▶ **REQUIREMENTS**:
Locate each line in the entries below that contains the word "screenshot" and copy those lines.

▶ **DATA IN THIS EXERCISE**:
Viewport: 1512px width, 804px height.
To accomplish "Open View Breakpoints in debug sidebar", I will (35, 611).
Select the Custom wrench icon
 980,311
==
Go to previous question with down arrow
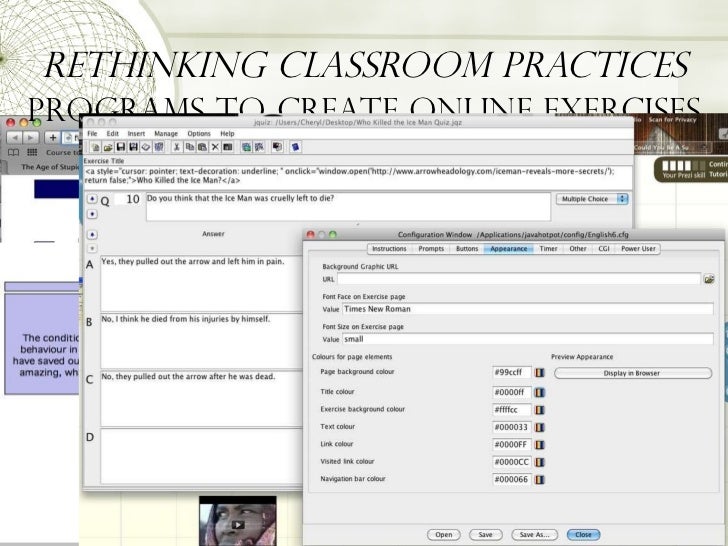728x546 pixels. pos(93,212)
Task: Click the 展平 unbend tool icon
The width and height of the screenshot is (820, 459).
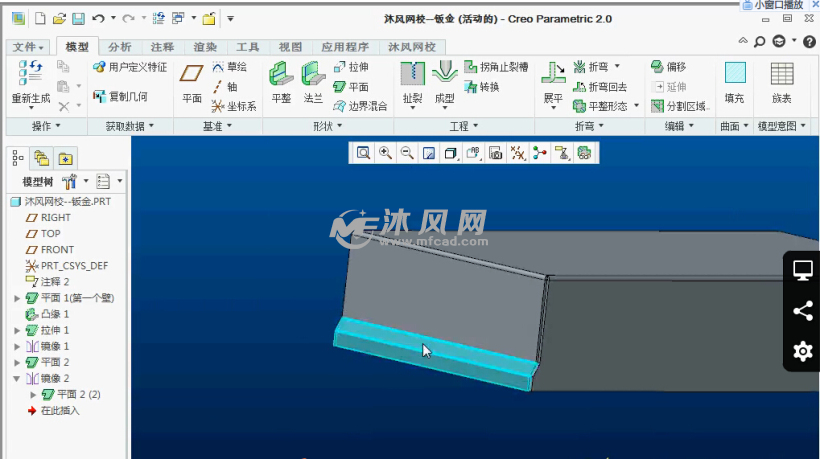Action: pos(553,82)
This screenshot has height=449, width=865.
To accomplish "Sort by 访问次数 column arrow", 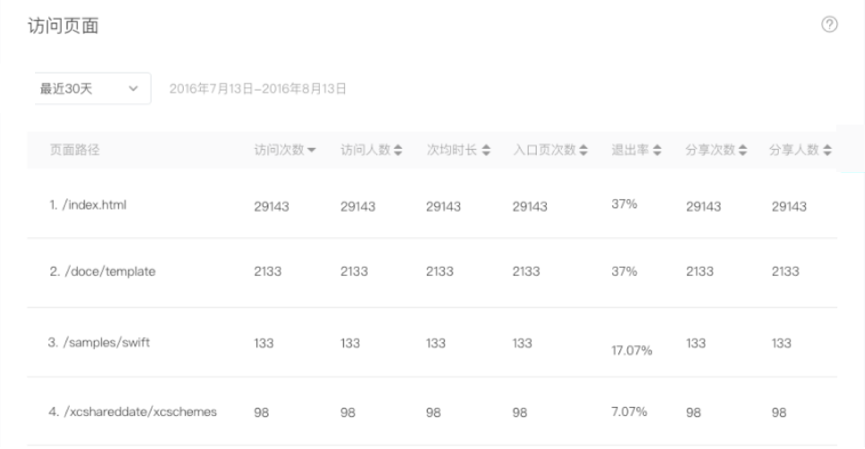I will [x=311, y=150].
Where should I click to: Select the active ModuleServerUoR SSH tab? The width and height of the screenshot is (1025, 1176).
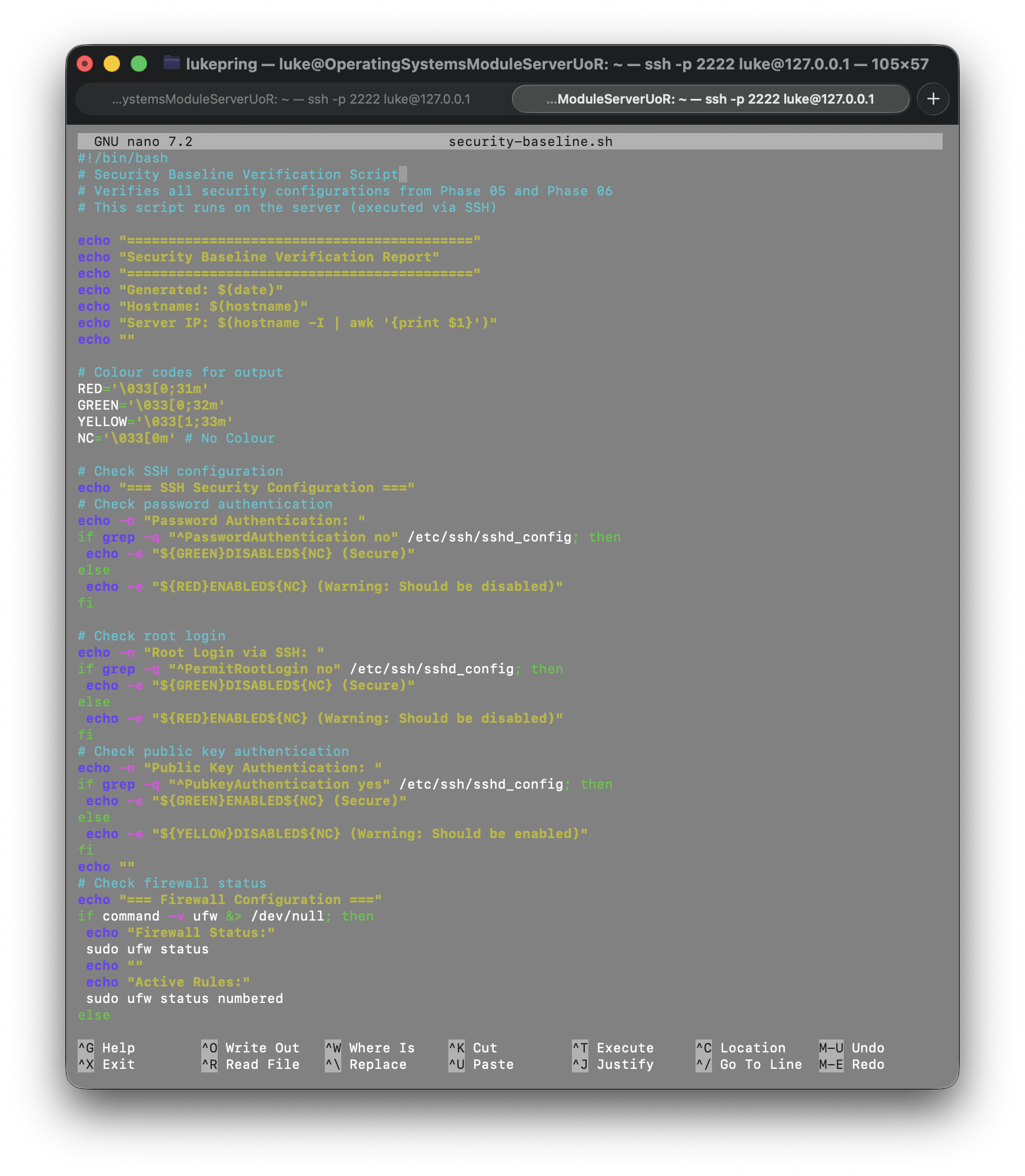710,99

▶ **WRITTEN REPLY**:
The width and height of the screenshot is (820, 459).
This screenshot has height=449, width=865.
Where should I click to: Select the active ModuleServerUoR SSH tab? The width and height of the screenshot is (1025, 1176).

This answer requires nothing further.